At the beginning of the movie, a patron in the small Paradise restaurant argues with Segundo Pilaggi (Stanley Tucci) about the seafood risotto entrée she's received. She complains that it is not at all what she expected and demands a side order of spaghetti and meatballs because in Italian restaurants in 1950s America, main dishes came with side orders of spaghetti and meatballs. Segundo relays this request to his brother Primo (Tony Shalhoub), an uncompromising purist who is only willing to prepare the traditional, authentic dishes of his homeland. This scene reminded me of watching Tex-Mex-addicted Austinites open the menu at Fonda San Miguel in 1976 and say, "Where's the number one enchilada dinner? What do you mean black beans? What kind of a Mexican restaurant doesn't serve chips and hot sauce and nachos?" San Miguel eventually added nachos, chips and salsa to their menu as a compromise to the Texas market, much to the consternation of Diana Kennedy, the famous Mexican food authority who acted as menu consultant for the restaurant. The longtime successful restaurant struggled for a full two years before good word of mouth and extensive coverage from publications such as Texas Monthly finally made it a hit. I left the theatre wishing that the fictitious Paradise restaurant had that kind of time to succeed.
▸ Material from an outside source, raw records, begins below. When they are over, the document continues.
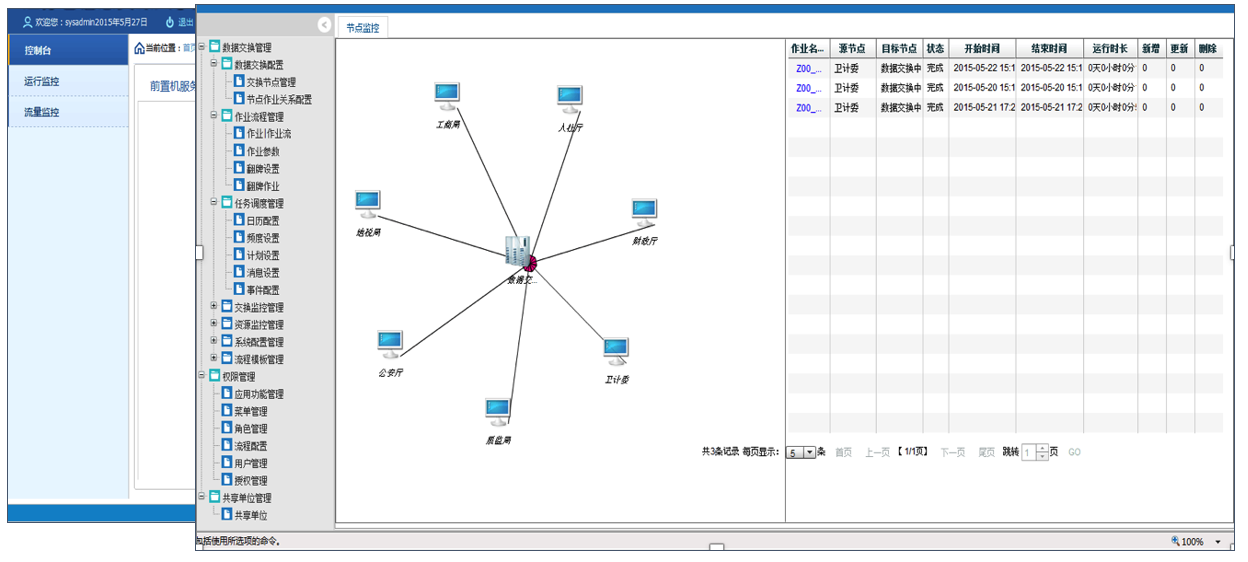Open the 100% zoom level control
Screen dimensions: 1248x562
(1196, 541)
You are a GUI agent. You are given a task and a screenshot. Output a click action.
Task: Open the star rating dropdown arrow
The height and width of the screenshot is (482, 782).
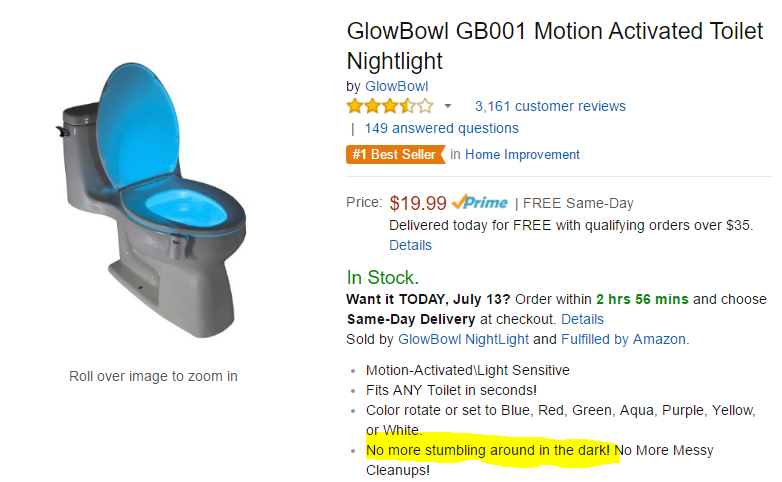[448, 106]
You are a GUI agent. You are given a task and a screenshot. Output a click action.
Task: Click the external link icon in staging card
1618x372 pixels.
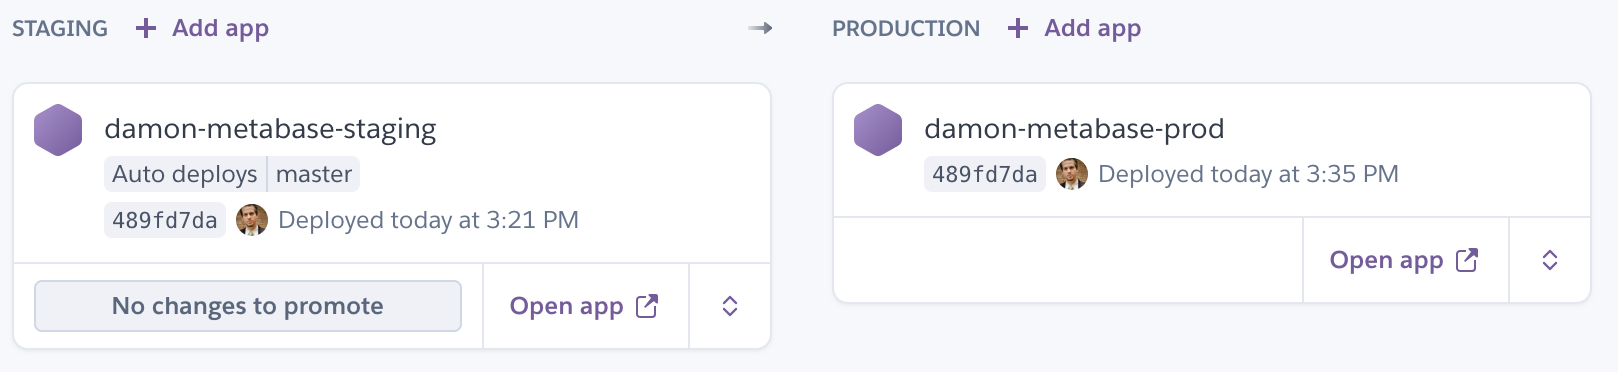click(x=647, y=306)
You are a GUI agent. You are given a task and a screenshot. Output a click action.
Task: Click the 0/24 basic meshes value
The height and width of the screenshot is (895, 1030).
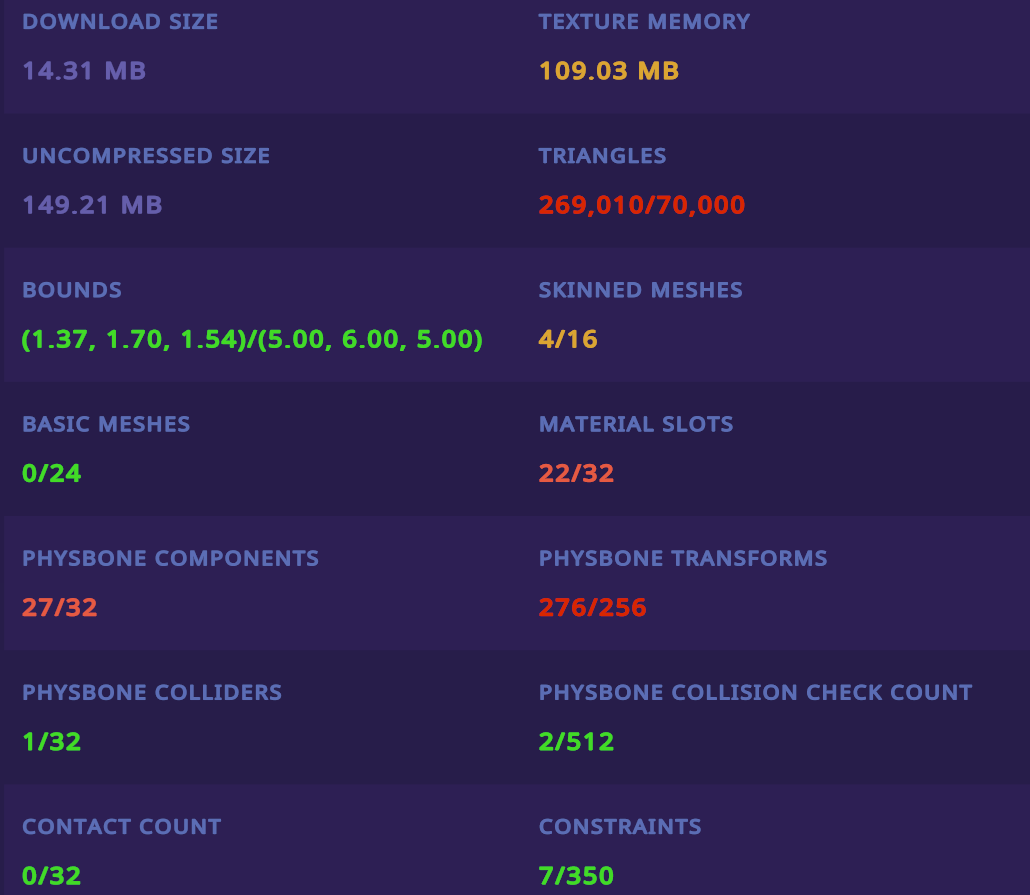(52, 473)
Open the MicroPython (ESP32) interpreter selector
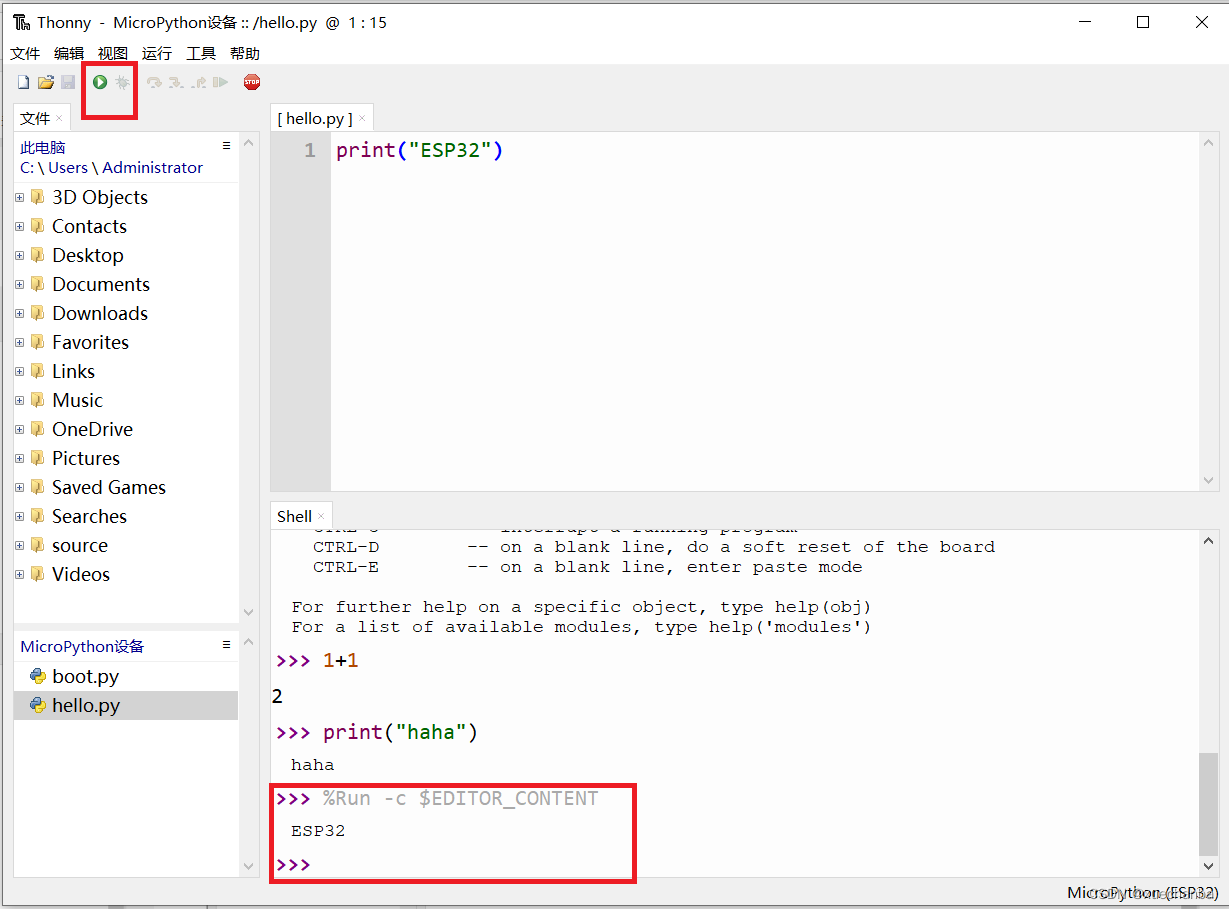This screenshot has width=1229, height=909. click(x=1142, y=893)
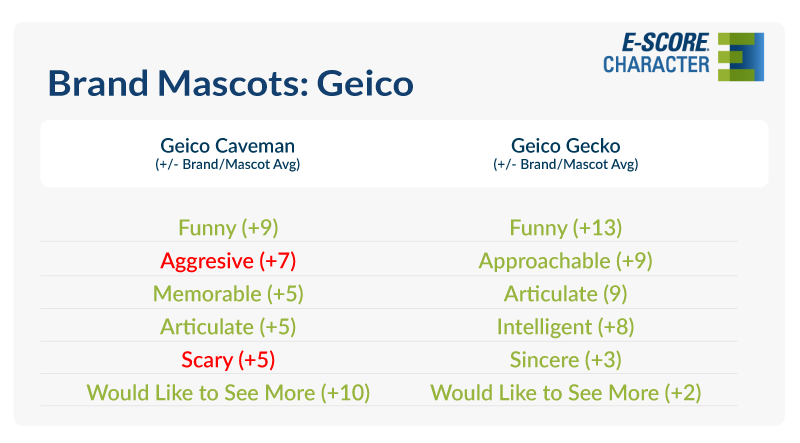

The majority of Big Night takes place in the kitchen and dining room of the Paradise. Each time the camera panned around the restaurant, I was transported back to my days of dining in Speranza's, at one of the few tables intimately set in what then was truly a warehouse district at the corner of Fourth & Colorado. Hallie Speranza ran the front of the house while chef Michael Speranza turned out exquisite authentic Italian dishes in the small kitchen. Periodically, they would close up and journey to Italy to study with the legendary Marcella Hazan and other cooking teachers. After Speranza's closed for the last time, I lost track of the proprietors and only recently discovered they'd been working in Austin during the intervening years. Hallie now trains early childhood teachers and Michael is involved in the construction business. Michael's most recent stint in the kitchen was spent at Las Manitas where sisters Cynthia and Lydia Perez were pleased to have him turning out lunch specials. "We still have the dream of having another restaurant," Hallie said during our phone conversation, "but the business has changed so much that small, affordable locations are hard to find." While lower cost real estate is scarce, imported ingredients and specialty produce are much more readily available. "Back then, we had a hard time just finding decent olive oil," recalls Hallie. These days, savvy Austin restaurant diners welcome authentic ethnic cuisines and shop for international ingredients at local grocery chains. A restaurant the caliber of the Paradise would be very popular here, I'd wager. In lieu of the Paradise, local favorite Basil's will be preparing some of the dishes from the movie during its month-long run at the Dobie. Owner Marshall Slacter reports that they'll definitely be serving the risotto and they may prepare a rendition of the show-stopping Timpano, a Calabrian specialty that serves as the film's banquet centerpiece. Check with Basil's (477-5576) about the availability of the Big Night dishes during October.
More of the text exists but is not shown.